-- start of Page excerpt --

RE: back to character encoding

I agree. But I would suggest to explicitly include Search Term when it is
defined as OCTET STRING. To my knowledge most applications still use this
version 2 definition of the Search Term to keep Z39.50 Version 3 backwards
compatible with Version 2 implementations.

Pieter

> -----Message d'origine-----
> De : Ray Denenberg [mailto:rden@loc.gov]
> Envoyé : lundi 11 mars 2002 18:35
> À : zig
> Objet : back to character encoding
> 
> 
> Back to character encoding........
> 
> (I had some offlist discussions some of which I
> didn't realize were offlist until now; I see what
> Joe was complaining about.  In addition, different
> messages have come from different mailing accounts
> of mine. I'm not sure which of what follows I've
> said to the list and what privately. Hopefully
> this message will re-synch.)
> 
> I propose that we resolve the immediate character
> encoding issue as follows:
> 
> Use the existing character set negotiation
> definition,
> http://lcweb.loc.gov/z3950/agency/defns/charneg-3.html,
> 
> to negotiate utf-8 for the search term.
> 
> (i.e. for name strings, which include the search
> term).
> 
> See the (approved) ZIG Commentary "Negotiating
> Unicode and UTF-8"

-- end of Page excerpt --

● Set problem A
Arrange the listing lines from the one containing "World War II (66, 935)" through the end of the listing, both included, as a Markdown table with the columns Number and Record line. Number the rows and omit blank lines.
The email and the listing that follows it come from unrelated sources.

-- start of Provided entries --

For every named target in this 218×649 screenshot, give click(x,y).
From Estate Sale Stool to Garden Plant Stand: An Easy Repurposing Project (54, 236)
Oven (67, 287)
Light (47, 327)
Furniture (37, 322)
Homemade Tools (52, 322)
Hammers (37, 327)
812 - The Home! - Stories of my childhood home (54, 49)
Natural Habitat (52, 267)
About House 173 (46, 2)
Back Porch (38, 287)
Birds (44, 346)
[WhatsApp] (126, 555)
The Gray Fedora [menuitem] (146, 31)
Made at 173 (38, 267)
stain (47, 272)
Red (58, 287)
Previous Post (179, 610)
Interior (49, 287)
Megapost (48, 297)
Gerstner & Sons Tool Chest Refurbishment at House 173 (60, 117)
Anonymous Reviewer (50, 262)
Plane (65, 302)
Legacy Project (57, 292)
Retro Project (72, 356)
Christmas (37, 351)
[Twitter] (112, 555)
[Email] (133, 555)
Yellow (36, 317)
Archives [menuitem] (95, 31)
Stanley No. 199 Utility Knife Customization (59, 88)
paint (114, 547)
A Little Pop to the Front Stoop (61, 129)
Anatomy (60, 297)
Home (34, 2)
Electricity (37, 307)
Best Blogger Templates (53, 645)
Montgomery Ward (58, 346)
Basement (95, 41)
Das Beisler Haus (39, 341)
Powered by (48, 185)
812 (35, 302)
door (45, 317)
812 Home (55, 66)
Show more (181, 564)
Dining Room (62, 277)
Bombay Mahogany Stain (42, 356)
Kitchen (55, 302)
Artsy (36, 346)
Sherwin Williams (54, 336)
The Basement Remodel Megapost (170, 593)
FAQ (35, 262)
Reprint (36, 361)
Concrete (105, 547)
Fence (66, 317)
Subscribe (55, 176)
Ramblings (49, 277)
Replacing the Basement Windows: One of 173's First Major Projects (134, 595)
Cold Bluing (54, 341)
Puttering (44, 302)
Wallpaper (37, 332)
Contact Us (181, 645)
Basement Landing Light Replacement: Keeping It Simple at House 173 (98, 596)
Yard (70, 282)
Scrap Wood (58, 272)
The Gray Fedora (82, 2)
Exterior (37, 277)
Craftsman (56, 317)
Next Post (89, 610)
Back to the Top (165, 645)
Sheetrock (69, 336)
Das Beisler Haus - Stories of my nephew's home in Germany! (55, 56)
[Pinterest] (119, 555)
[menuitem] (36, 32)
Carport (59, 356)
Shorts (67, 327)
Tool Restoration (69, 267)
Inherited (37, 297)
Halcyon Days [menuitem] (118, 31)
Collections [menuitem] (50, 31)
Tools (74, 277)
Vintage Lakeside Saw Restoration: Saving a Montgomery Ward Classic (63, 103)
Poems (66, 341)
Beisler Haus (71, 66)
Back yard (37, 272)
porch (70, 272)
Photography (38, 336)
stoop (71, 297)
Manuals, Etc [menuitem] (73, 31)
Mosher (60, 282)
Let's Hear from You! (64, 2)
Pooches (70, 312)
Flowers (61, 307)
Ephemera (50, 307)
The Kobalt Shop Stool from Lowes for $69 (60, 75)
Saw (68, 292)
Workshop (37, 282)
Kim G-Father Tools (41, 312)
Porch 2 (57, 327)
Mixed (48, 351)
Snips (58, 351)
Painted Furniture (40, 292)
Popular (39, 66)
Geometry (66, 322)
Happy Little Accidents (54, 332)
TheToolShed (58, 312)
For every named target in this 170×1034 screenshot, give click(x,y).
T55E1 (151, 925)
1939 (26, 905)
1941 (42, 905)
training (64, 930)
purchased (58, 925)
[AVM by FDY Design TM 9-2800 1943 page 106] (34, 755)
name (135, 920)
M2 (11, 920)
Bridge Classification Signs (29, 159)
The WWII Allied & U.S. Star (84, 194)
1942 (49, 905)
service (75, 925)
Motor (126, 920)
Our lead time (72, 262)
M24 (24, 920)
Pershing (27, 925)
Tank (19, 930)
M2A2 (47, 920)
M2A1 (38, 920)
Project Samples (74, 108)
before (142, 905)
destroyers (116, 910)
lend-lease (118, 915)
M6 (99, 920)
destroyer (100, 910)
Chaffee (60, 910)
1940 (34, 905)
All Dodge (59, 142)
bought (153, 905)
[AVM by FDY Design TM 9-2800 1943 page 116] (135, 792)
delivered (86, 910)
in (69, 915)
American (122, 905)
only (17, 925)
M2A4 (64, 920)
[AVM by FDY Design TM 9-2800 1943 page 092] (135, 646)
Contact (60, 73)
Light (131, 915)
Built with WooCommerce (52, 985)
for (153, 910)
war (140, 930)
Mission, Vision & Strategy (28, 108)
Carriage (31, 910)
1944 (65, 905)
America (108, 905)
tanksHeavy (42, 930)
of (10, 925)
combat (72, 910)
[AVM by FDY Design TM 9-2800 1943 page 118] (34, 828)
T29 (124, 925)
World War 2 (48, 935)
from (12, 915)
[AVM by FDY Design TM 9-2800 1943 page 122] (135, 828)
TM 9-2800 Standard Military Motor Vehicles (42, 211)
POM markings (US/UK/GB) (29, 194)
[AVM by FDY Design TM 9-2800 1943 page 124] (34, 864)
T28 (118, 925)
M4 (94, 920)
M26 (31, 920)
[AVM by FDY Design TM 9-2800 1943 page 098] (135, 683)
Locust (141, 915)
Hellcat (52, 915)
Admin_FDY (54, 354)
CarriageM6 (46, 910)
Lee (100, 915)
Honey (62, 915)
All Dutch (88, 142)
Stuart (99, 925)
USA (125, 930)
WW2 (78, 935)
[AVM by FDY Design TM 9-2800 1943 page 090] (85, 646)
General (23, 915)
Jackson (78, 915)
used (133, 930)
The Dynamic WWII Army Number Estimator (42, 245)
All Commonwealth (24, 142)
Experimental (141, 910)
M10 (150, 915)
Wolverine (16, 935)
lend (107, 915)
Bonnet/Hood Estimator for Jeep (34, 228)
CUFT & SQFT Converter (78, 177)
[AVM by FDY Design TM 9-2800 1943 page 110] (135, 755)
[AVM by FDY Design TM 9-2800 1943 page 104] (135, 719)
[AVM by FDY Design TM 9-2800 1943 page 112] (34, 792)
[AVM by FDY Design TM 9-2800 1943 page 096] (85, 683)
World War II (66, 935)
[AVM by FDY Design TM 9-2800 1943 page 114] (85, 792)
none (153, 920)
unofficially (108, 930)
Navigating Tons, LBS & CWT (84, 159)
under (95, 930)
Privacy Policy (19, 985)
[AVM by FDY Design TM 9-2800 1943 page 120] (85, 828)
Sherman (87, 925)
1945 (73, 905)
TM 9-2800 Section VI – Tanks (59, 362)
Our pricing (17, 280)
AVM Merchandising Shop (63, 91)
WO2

-- end of Provided entries --

● Set problem B
Summarize the email about character encoding in two sentences.

● Full response A
| Number | Record line |
|---|---|
| 1 | World War II (66, 935) |
| 2 | [AVM by FDY Design TM 9-2800 1943 page 114] (85, 792) |
| 3 | none (153, 920) |
| 4 | unofficially (108, 930) |
| 5 | Navigating Tons, LBS & CWT (84, 159) |
| 6 | under (95, 930) |
| 7 | Privacy Policy (19, 985) |
| 8 | [AVM by FDY Design TM 9-2800 1943 page 120] (85, 828) |
| 9 | Sherman (87, 925) |
| 10 | 1945 (73, 905) |
| 11 | TM 9-2800 Section VI – Tanks (59, 362) |
| 12 | Our pricing (17, 280) |
| 13 | AVM Merchandising Shop (63, 91) |
| 14 | WO2 |

● Full response B
Replying with agreement, the email suggests explicitly including the Search Term when it is defined as OCTET STRING, because most applications are said to still use the version 2 definition to keep Z39.50 Version 3 backwards compatible with Version 2 implementations. The quoted message from Ray Denenberg proposes resolving the immediate character encoding issue by using the existing character set negotiation definition to negotiate utf-8 for the search term.